Addressing imbalances will not be accomplished in a week or 2. Two weeks of pull-ups and face-pulls will not address a shoulder imbalance though both exercises do that very well. I do agree with the stretching. But I think it is best left to after warming up. If it were me I would recommend a good beginner program, have them run it very light (think maybe 50% of what there training weight may be). That will give them the opportunity to learn the specific lifts in their program, warm them up for stretching, and ease them into activity safely. If you want to correct imbalances before starting a program no-one would ever start a program; everything would be corrective.

Agreed. There's ways to diagnose and address imbalances with a bar. Although I recommend starting with a few months of body weight work first. That will address any imbalances.

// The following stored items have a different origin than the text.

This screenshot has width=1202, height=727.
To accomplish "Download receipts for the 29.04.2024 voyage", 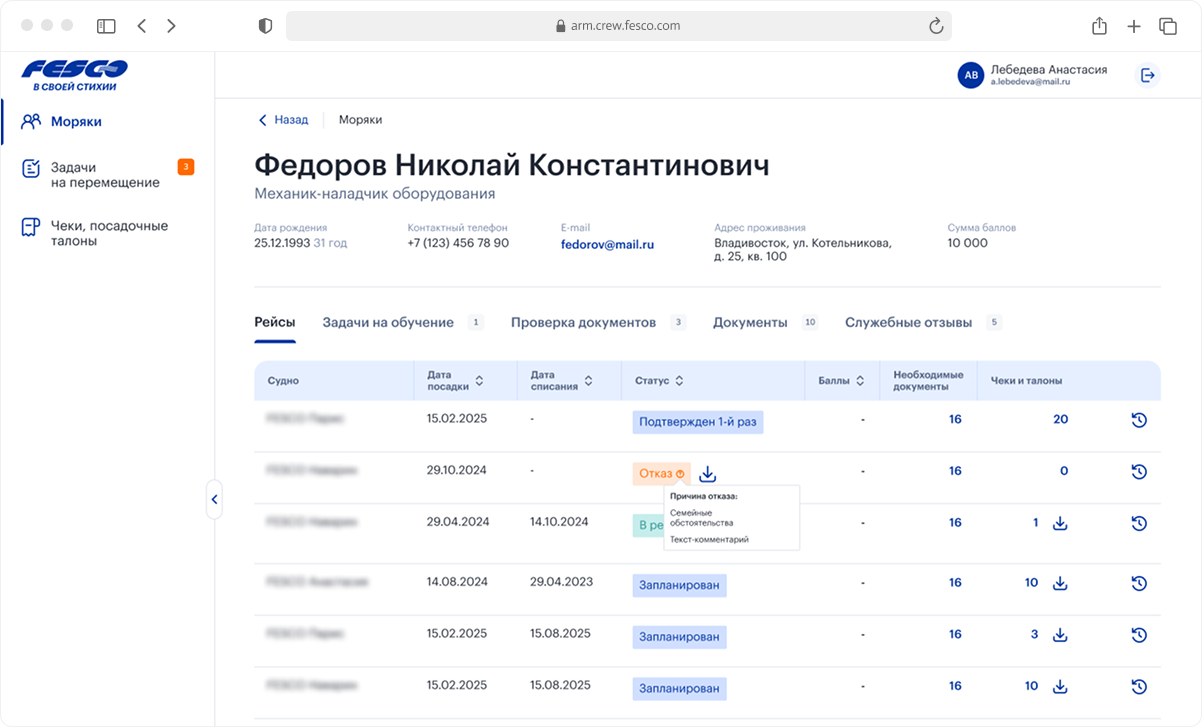I will pos(1061,523).

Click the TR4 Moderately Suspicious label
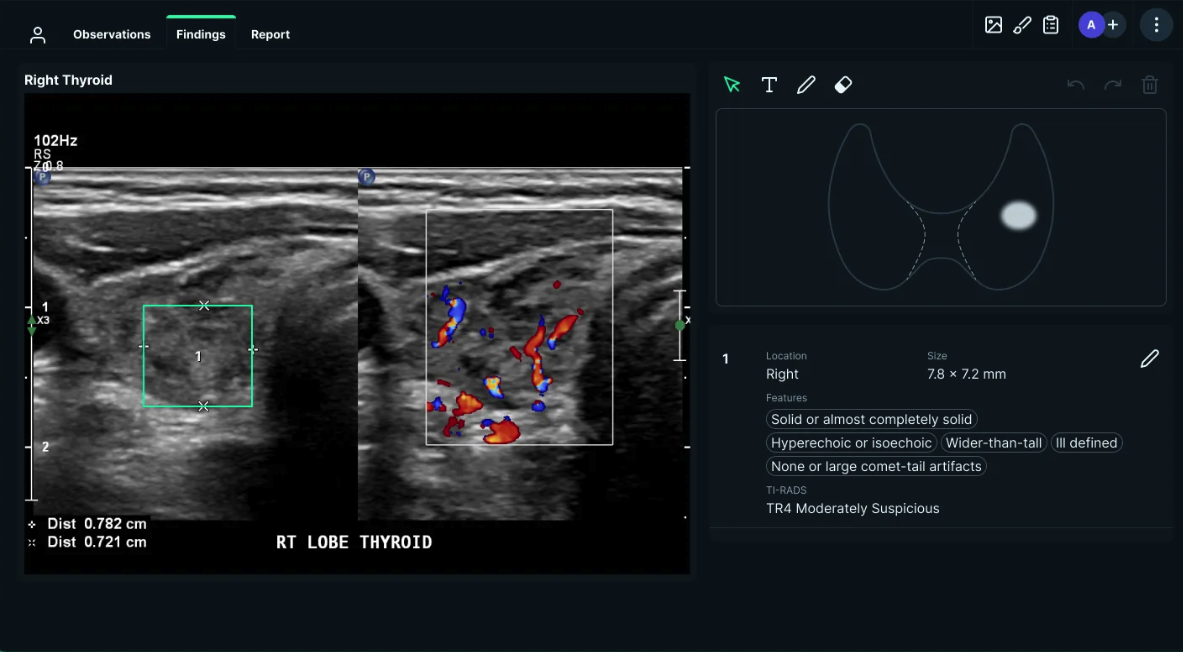852,508
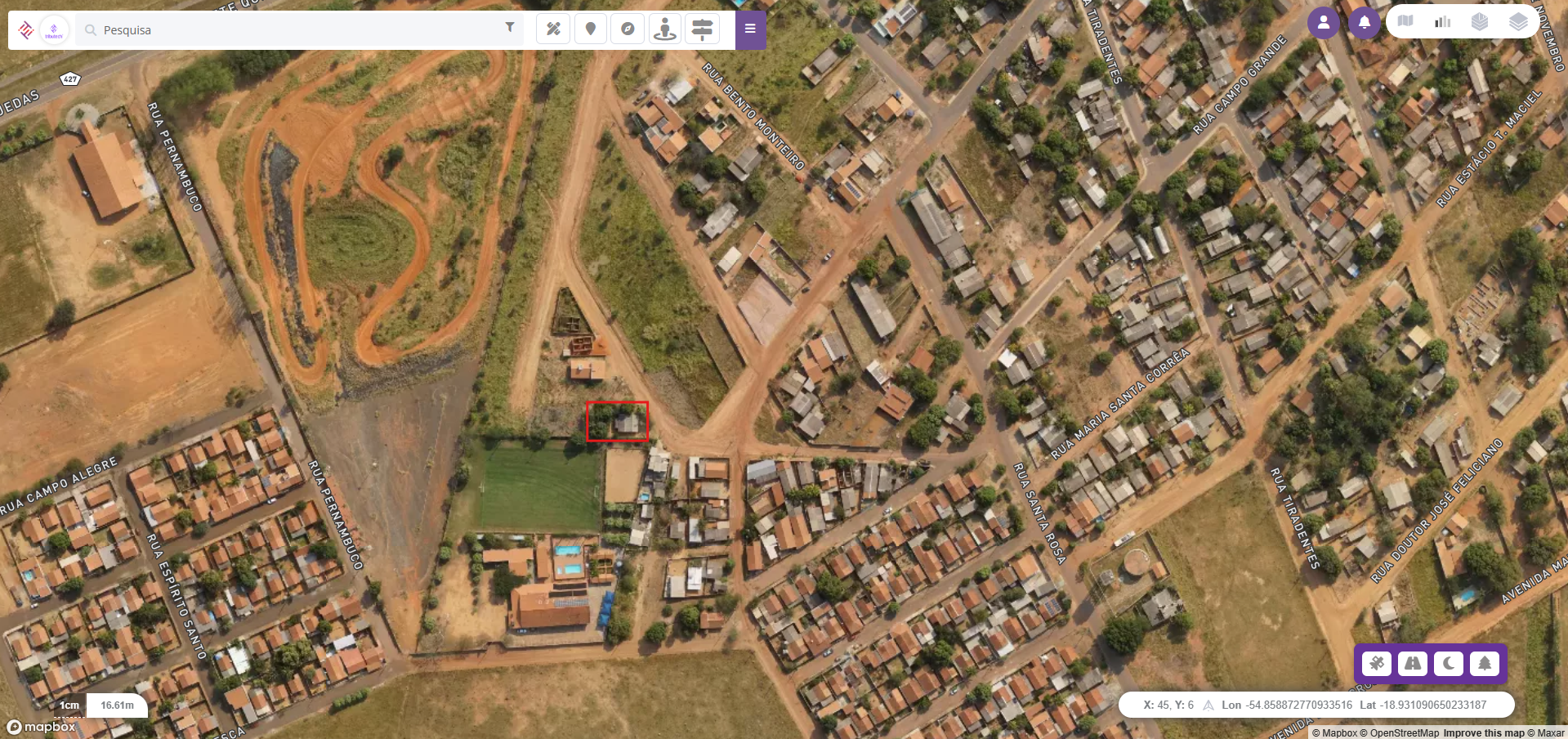The image size is (1568, 739).
Task: Expand the stacked layers panel
Action: [x=1518, y=21]
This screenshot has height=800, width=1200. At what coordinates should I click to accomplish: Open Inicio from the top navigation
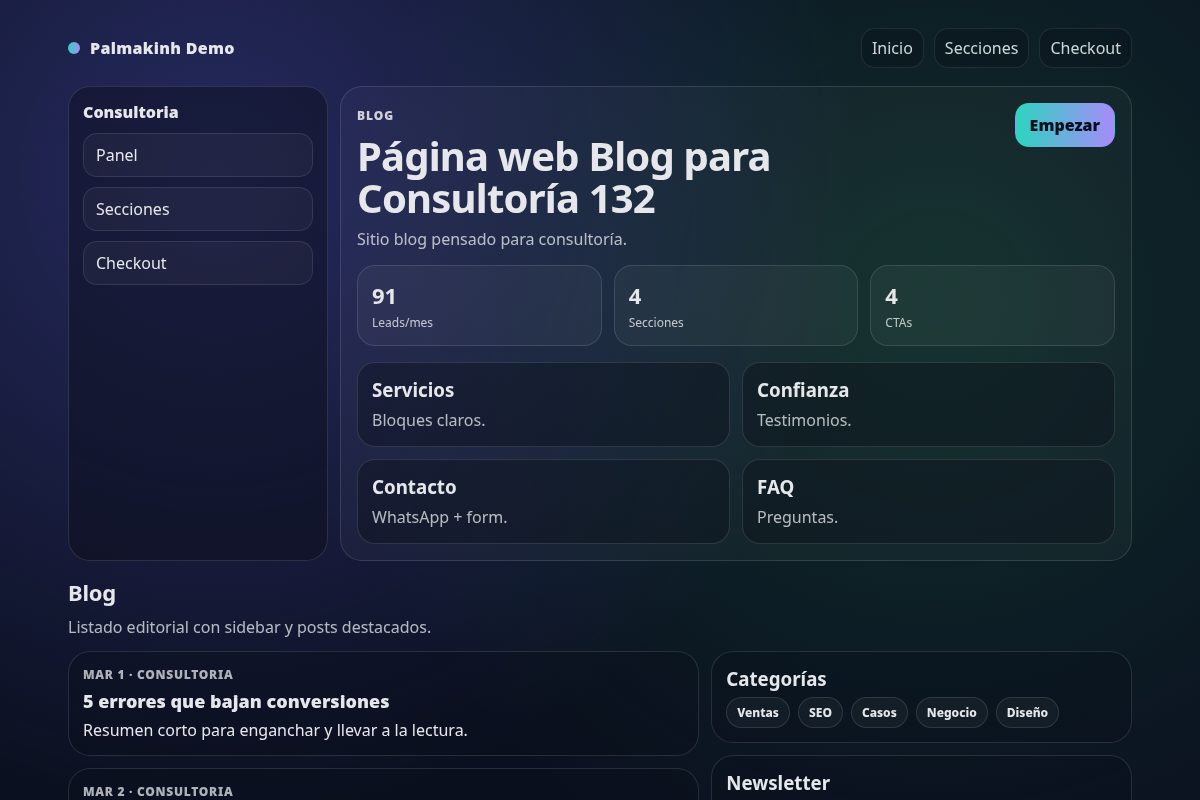click(x=892, y=47)
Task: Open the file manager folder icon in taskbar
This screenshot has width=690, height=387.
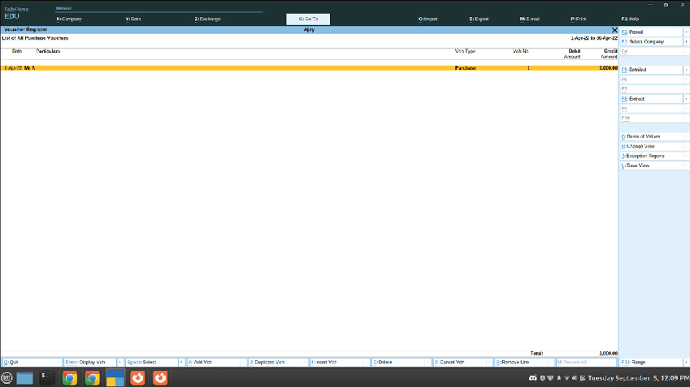Action: point(25,378)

A big difference between SS and SL, besides the power clean, is the starting weight. With SL you start with an empty bar for everything except dead lifts. With SS, once the lift is learned, you add ten pounds each lift until it slows down; that's your starting work weight. It's easier to get over ambitious that way I think. Though if you keep your head no worries.

Hey man, congrats! I'm sure any advice I could give you has already been spoken for given the copious number of replies. Just wanted to say that signing up for the gym is a great step towards physical and mental well being for you and your family.  Stay with it, and remember the Bruce Lee quote about long term consistency being better than short term intensity.